§ **The task**
Below are the records; return exactly the lines from the one with "The image size is (800, 414)." through the final line, both included, minus any pictures.

§ **Provided records**
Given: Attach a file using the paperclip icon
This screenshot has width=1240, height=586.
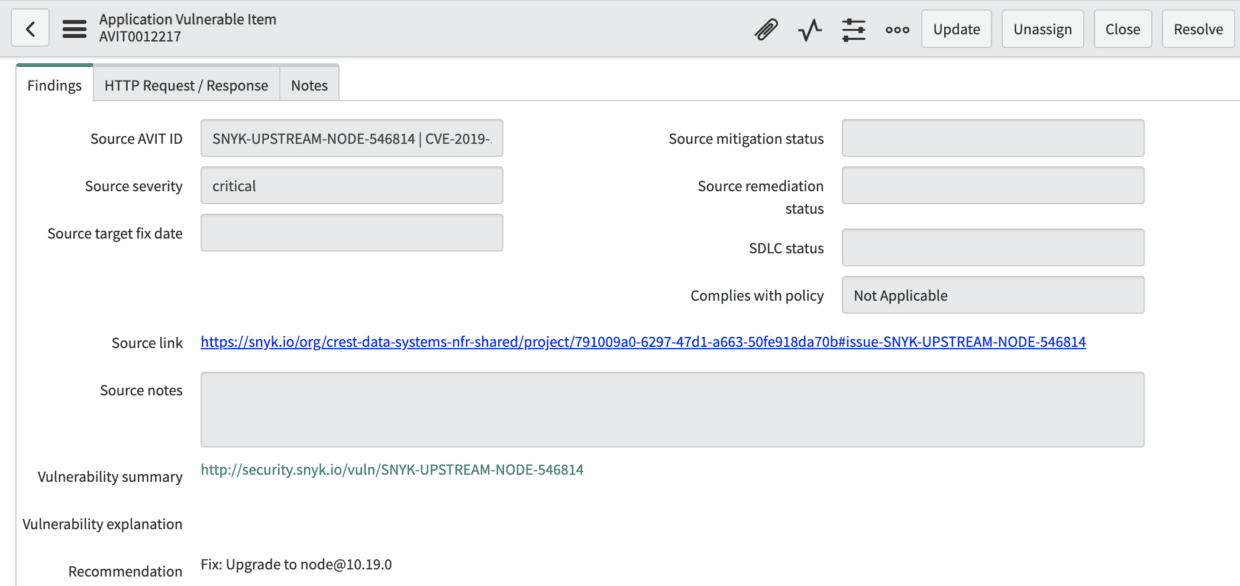Looking at the screenshot, I should point(766,29).
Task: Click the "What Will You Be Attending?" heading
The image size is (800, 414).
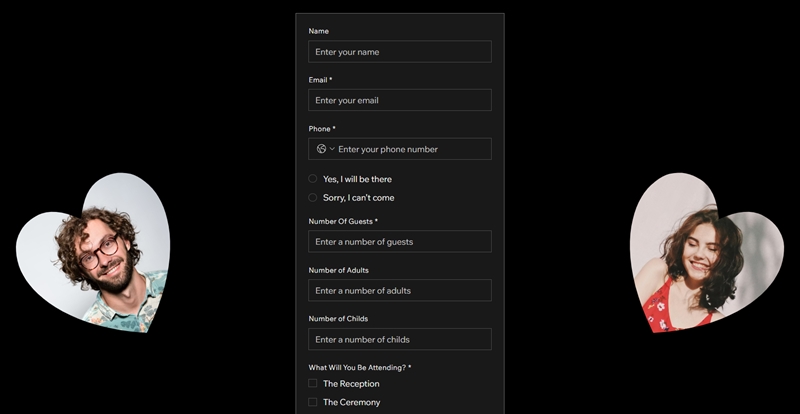Action: coord(359,367)
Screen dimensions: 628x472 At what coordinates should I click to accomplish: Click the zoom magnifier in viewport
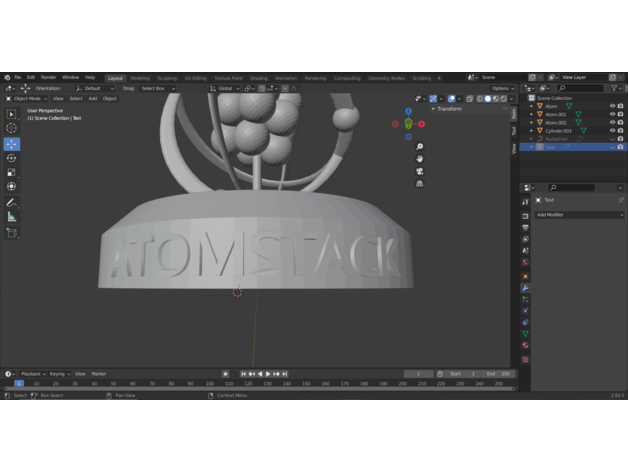pos(419,147)
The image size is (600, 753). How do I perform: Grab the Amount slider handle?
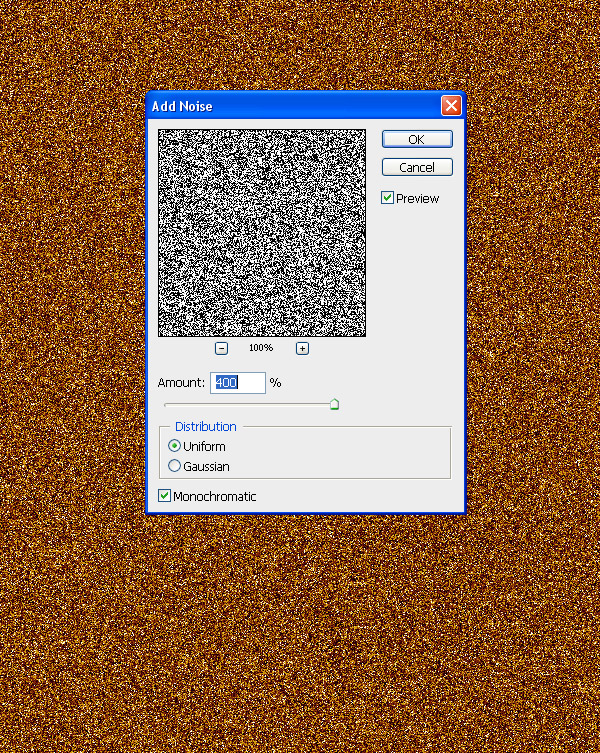click(334, 404)
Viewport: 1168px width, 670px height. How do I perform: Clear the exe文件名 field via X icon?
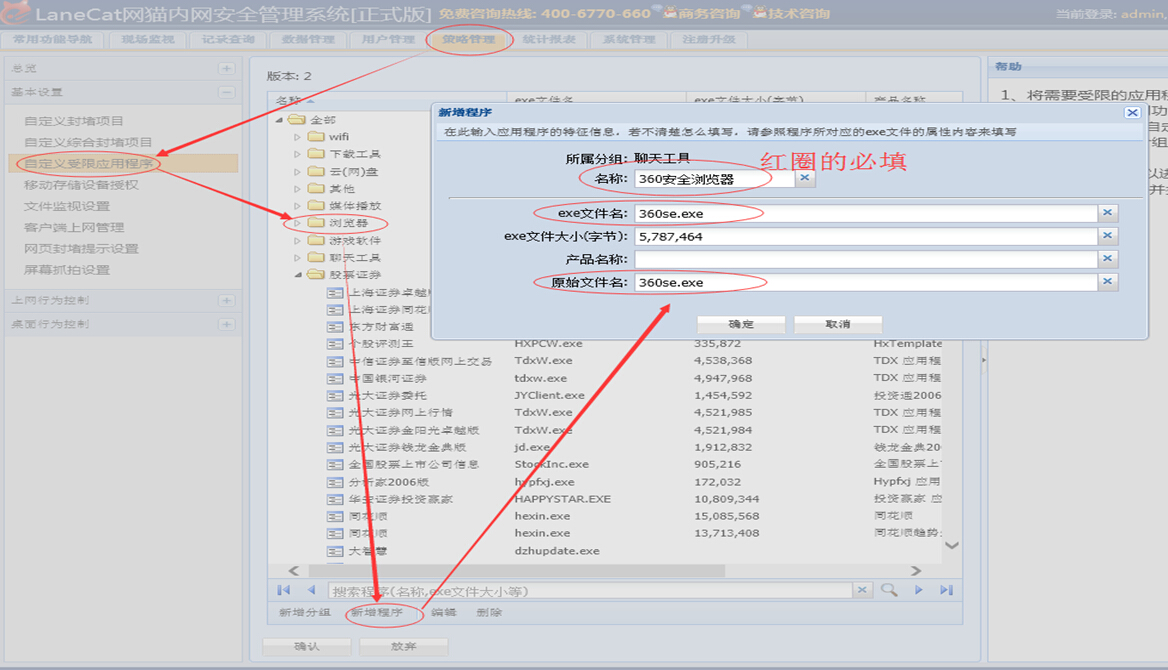1107,213
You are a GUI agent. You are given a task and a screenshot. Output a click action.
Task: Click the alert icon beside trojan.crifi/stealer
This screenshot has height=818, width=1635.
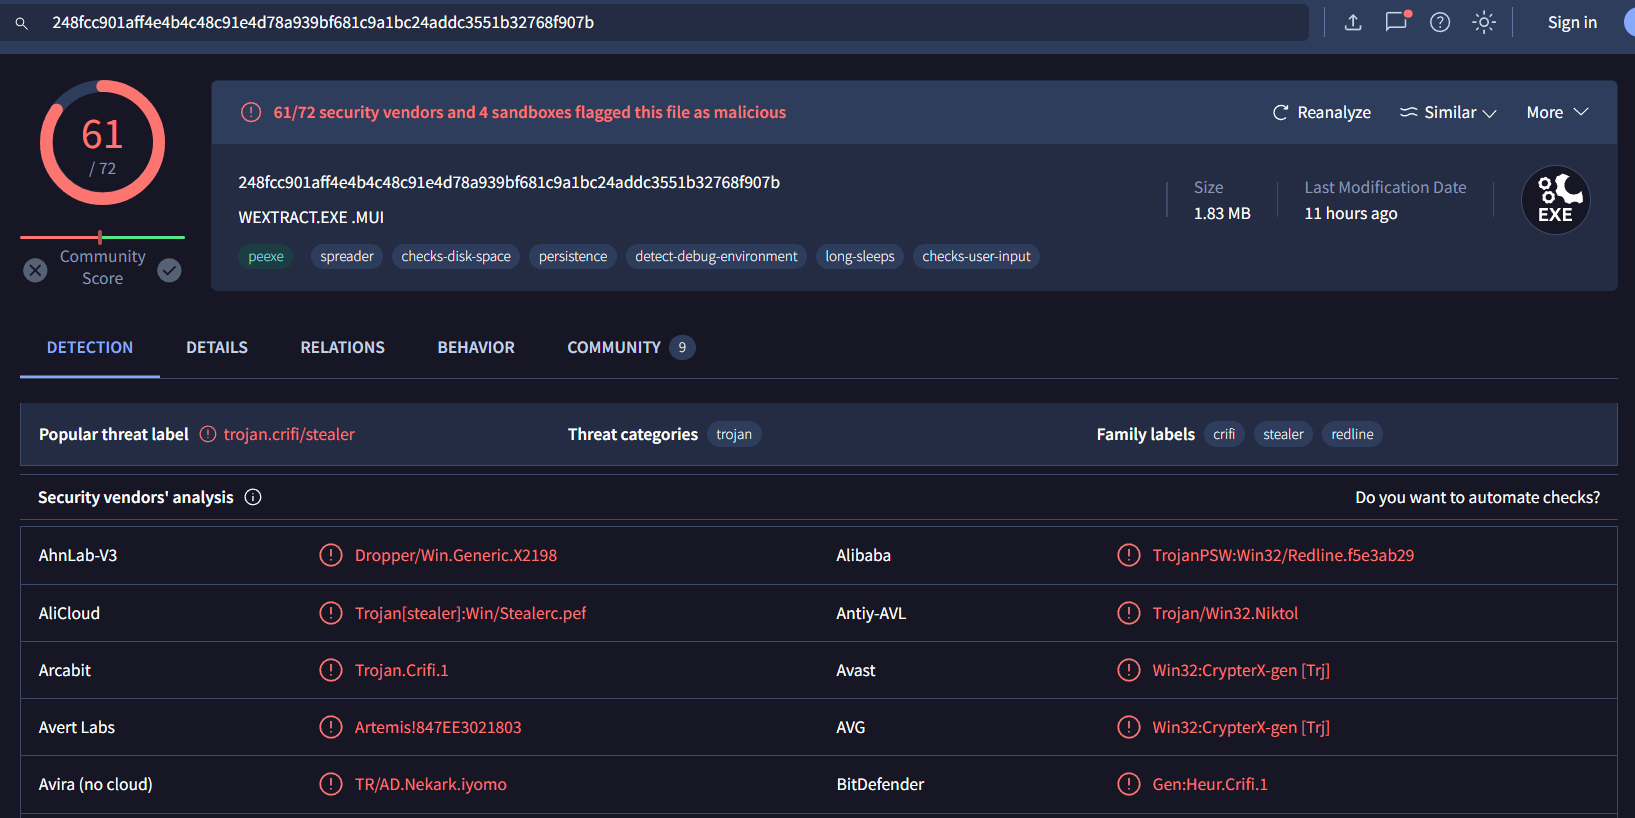[x=208, y=434]
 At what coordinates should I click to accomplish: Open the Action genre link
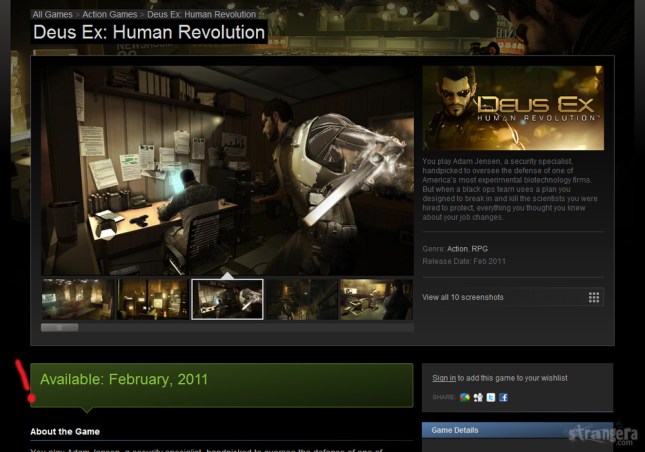click(x=457, y=249)
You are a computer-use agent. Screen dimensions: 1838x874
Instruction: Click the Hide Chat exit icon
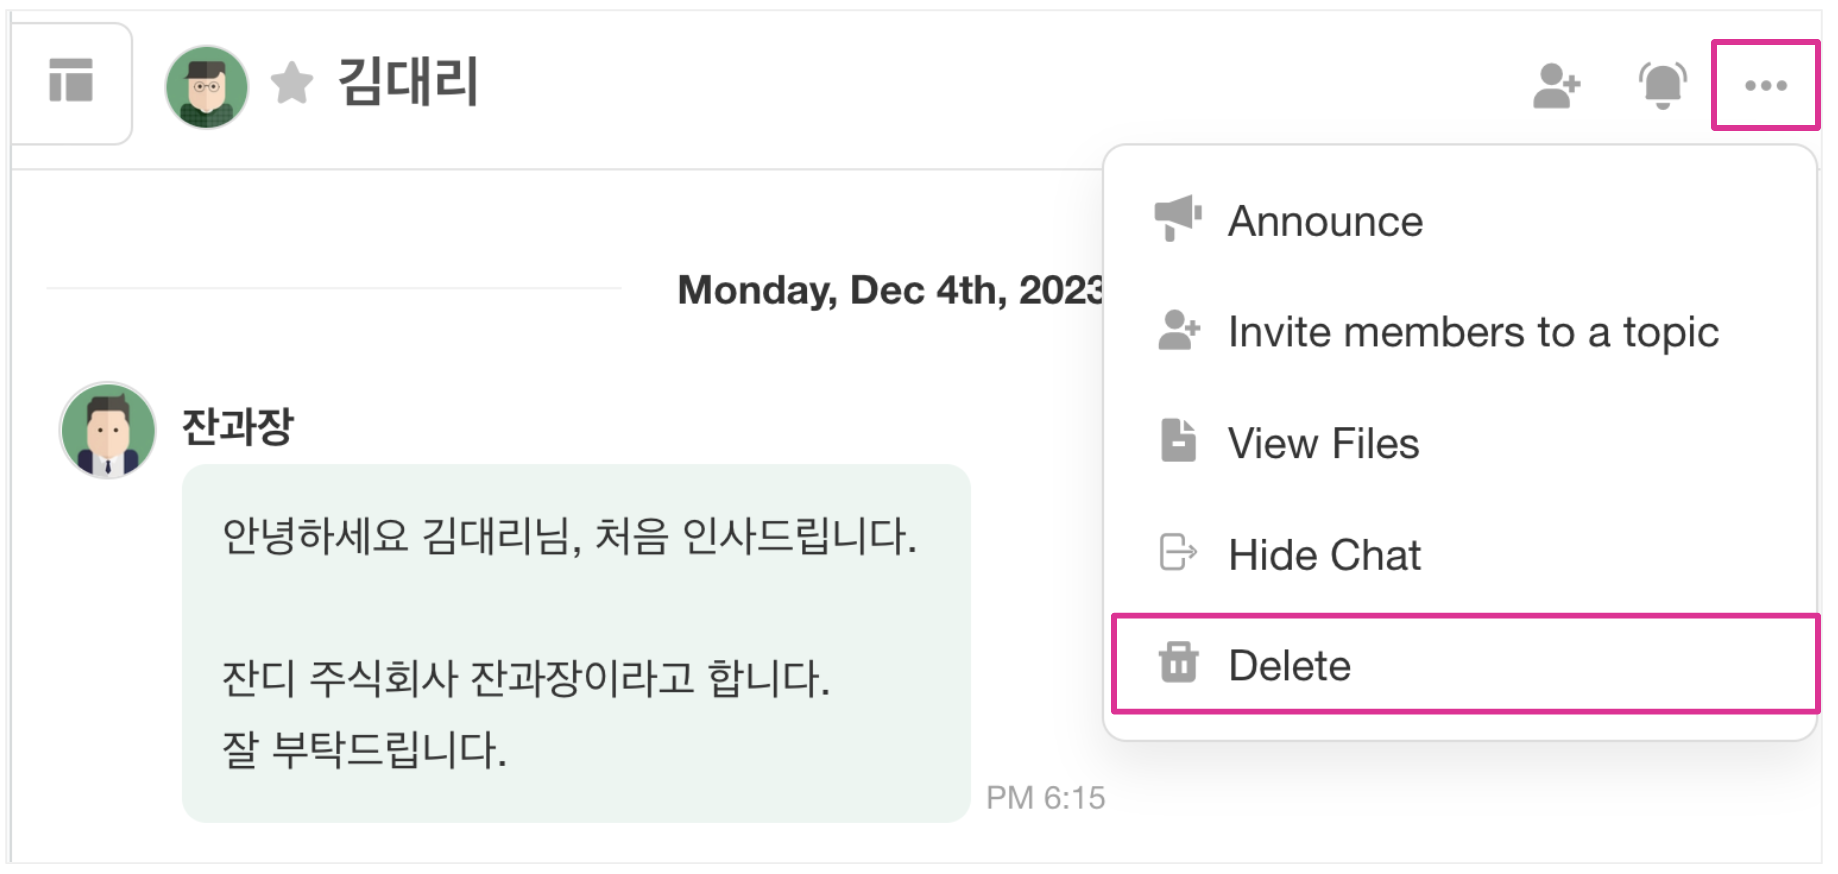(x=1178, y=552)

§ **Response**
The image size is (800, 414).
Action: coord(359,367)
Screen dimensions: 628x472 At what coordinates should I click to accomplish: Click the zoom magnifier in viewport
pos(419,147)
The image size is (600, 753). How do I perform: Grab the Amount slider handle?
click(334, 404)
Viewport: 1168px width, 670px height. How do I perform: Clear the exe文件名 field via X icon?
1107,213
You are a GUI agent. You are given a task and a screenshot. Output a click action.
Task: Click the alert icon beside trojan.crifi/stealer
This screenshot has height=818, width=1635.
[x=208, y=434]
 At what coordinates should I click to accomplish: Open the Action genre link
click(x=457, y=249)
You are a computer-use agent. Screen dimensions: 1838x874
Instruction: Click the Hide Chat exit icon
(x=1178, y=552)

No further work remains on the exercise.